The FrameNet project is one of the longest-running projects at ICSI. Led by Professor Charles Fillmore and Dr. Collin Baker, FrameNet researchers are creating "an online lexical resource for English, based on frame semantics and supported by corpus evidence." The theories of frame semantics used in the FrameNet project originated with Professor Charles Fillmore, while at UC Berkeley, prior to his work at ICSI.

Frame semantic theory categorizes words and ideas based on frames that the words evoke. Some frames are quite simple, such as the Placing frame, which involves an object, the location where it goes, and a word that suggests the object is being put in its place - for example, put, lay, shelve, or file.


In the sample sentence below, the words highlighted in black are frame-evoking words.
  • Thought evokes the Awareness/Cognition frame,
  • might evokes the Likelihood frame, and
  • die evokes the Death frame.
The color-highlighted words are elements of the frame.
  • In the Cognition frame, for example, there is the person who is thinking - I - and the thought - that I might die.
  • In the Likelihood frame, I die is the thing that might happen.
  • In the Death frame, I is the person who may die.

In the mapped image below, the relationship between the frame evoking words and their frame elements is shown in more detail, using the same sentence.



FrameNet annotators strive to document "the range of semantic and syntactic combinatory possibilities (valences) of each word in each of its senses, FrameNet annotators strive to document "the range of semantic and syntactic combinatory possibilities (valences) of each word in each of its senses, through computer-assisted annotation of example sentences".

These fully annotated examples are displayed automatically and are being used in a variety of artificial intelligence and Natural Language Processing (NLP) applications.

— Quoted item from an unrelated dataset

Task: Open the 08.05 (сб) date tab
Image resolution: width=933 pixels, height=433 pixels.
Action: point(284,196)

When using computers to extract semantic information for NLP tasks, FrameNet's semantic mapping provides a means for the computer to extract meaning from a string of words.

Currently, the FrameNet database contains over 10,000 lexical units (word senses), of which more than 6,100 are fully annotated. More than 825 semantic frames are represented and exemplified in over 140,000 sentences.

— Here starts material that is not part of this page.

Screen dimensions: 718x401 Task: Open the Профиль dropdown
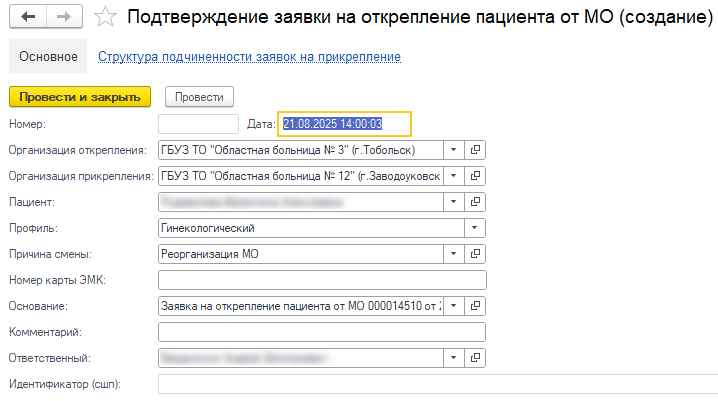tap(476, 228)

The data is available through the FrameNet web site and is already being used by researchers around the world, including NLP researchers at ICSI. Srini Narayanan, head of the AI Group, used FrameNet to aid in semantic information detection in the ongoing question-answering project known as AQUAINT, and a new effort by Adam Janin of the Speech Group and Michael Ellsworth of the AI Group will focus on paraphrasing, using FrameNet data to provide semantic information. Last year, Thomas Schmidt, then a visiting German postdoc, created a multi-lingual dictionary of soccer terms, called Kicktionary, using a FrameNet-style semantic analysis of each term. (See www.kicktionary.de for more information.)

A significant improvement to FrameNet is the development of tools to automate much of the annotation process. This is essential to enable the widespread use of FrameNet data in NLP research, as it will allow NLP researchers to quickly annotate the text they are using in their project. FrameNet developers are working to create software that will annotate semantic frame information, as well as collaborating with scientists working on practical applications for FrameNet data.

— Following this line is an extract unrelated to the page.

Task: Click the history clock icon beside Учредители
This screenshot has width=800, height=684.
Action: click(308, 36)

One such collaboration is with researchers led by Nancy Ide at Vassar, who are working on development of a large corpus of American English called the American National Corpus. The corpus includes a wide variety of language use, both speech and text, covering everything from sermons to sitcoms. The FrameNet team is working on a FrameNet-style analysis of part of this corpus, to provide semantic information for use of the corpus in NLP research. Another collaboration is with a team led by Christiane Fellbaum at Princeton University. Fellbaum's team developed WordNet, an online dictionary which provides less detailed information than FrameNet but for many more words. The NSF-funded collaboration between FrameNet and WordNet will explore theoretical issues involved in aligning the two resources.

......
......

In recent years, FrameNet projects in several other languages have begun. ICSI regularly hosts visiting scientists working to create FrameNet databases in their native languages, which to date include Spanish, Japanese, and German.